I know in terms of clinic issues one question is how the best riders now can race faster than the doped riders of the past. Could new techniques like this or other similar things be the answer to something like that? Has the sport found "natural" ways to give similar effects that doping gave in the past?
It's a pretty old technique, boxers used to use it a lot. It's fairly well understood too. It increased total blood plasma volume, although the studies on it show you really should only do about 30 minutes, after that you get greatly diminishing returns and after an hour or so it's actually bad and your plasma levels start to decrease.
 
"Cycling is evolving so much, I must say," Pogačar said. "Six years ago, when I came to this team, and I don't want to speak bad about the team, it was totally different.

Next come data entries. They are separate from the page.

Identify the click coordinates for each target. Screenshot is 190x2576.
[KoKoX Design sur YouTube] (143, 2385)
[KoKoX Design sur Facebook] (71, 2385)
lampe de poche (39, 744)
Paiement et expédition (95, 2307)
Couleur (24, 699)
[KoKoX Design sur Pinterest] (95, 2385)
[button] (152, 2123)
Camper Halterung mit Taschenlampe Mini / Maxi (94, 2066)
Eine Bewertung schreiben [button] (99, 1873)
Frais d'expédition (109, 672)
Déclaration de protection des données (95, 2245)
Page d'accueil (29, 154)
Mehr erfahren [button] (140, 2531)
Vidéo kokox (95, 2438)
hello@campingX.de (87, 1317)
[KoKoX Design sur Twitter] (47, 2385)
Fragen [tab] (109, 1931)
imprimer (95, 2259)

If I compare this year to my first year in Vuelta, it was almost amateur. Back then, I thought everything was professional, but we moved on really fast. Every team pushes each other with technology, with nutrition, with training plans, with altitude camps. Especially Visma and UAE, and Ineos and Trek and QuickStep, we push each other to reach new limits.

"Yesterday, we witnessed the fastest-ever climbing and we should be seeing something like this every year because everybody is focusing so much on the details – every single gram of the food, every single watt you can save on the bike. We are going super fast. For me, it's really impressive to see how things changed in the last six years of my professional career."

A doper would never lie.

View: https://youtu.be/ioLXqusbRGo?si=x7l1ygNCSBNOGZsE&t=67
 
I thought I'd put this question here even though it might not necessarily be Clinic related.

I saw a video by Cedrik Bakke Christophersen (former triathlete and member of TDT - Unibet) on Youtube about heat training which is a low power workout done while raising the core temperature to say 39 degrees C by either wearing lots of thick layers of clothes or heating the actual room you are excersising in. This has apparently become popular among pro cyclists in the past number of years. Does anyone know how long this has been popular?

One thing he mentions in the video is that this type of training even gives you better blood values so I assume it sort of has a similar effect to something like altitude training? Does anyone know if this is actually true and if so how much of an effect could it possibly have?

I know in terms of clinic issues one question is how the best riders now can race faster than the doped riders of the past. Could new techniques like this or other similar things be the answer to something like that? Has the sport found "natural" ways to give similar effects that doping gave in the past?
5-8% in this study. By the way both Remco and Lotto have Youtube vids on heat training. I've done it and found no improvement, so take it with a grain of salt.

 
5-8% in this study. By the way both Remco and Lotto have Youtube vids on heat training. I've done it and found no improvement, so take it with a grain of salt.

This study only has 20 subjects (8 as control) so doesn’t stand up on its own. But But glad you provided the link as I see there is more research on the subject than I realized. Similar too-small study found heat training improved performance in hot conditions but provided no benefit for competing in cool conditions:
 
the saddest and most demoralizing thing for me is that it would take so many years to find the dopers guilty...plus the UCI or whoever is in charge does not really want investigations to discover anything that would stain the sport...anyway that's my opinion.
 
Is Carbon Monoxide (CO) rebreathing nonsense?





I mean, seems like a decent evidence basis within 2 minutes of searching.
 



I mean, seems like a decent evidence basis within 2 minutes of searching.
A different method of creating hypoxia I guess. Soon we’ll see them on their indoor trainers with plastic bags cinched around their heads
 
the saddest and most demoralizing thing for me is that it would take so many years to find the dopers guilty...plus the UCI or whoever is in charge does not really want investigations to discover anything that would stain the sport...anyway that's my opinion.
Unless the gendarmes get involved in raiding and investigating (and I think teams are much more watchful to avoid that possibility) it doesn’t seem like testing or passport will uncover much.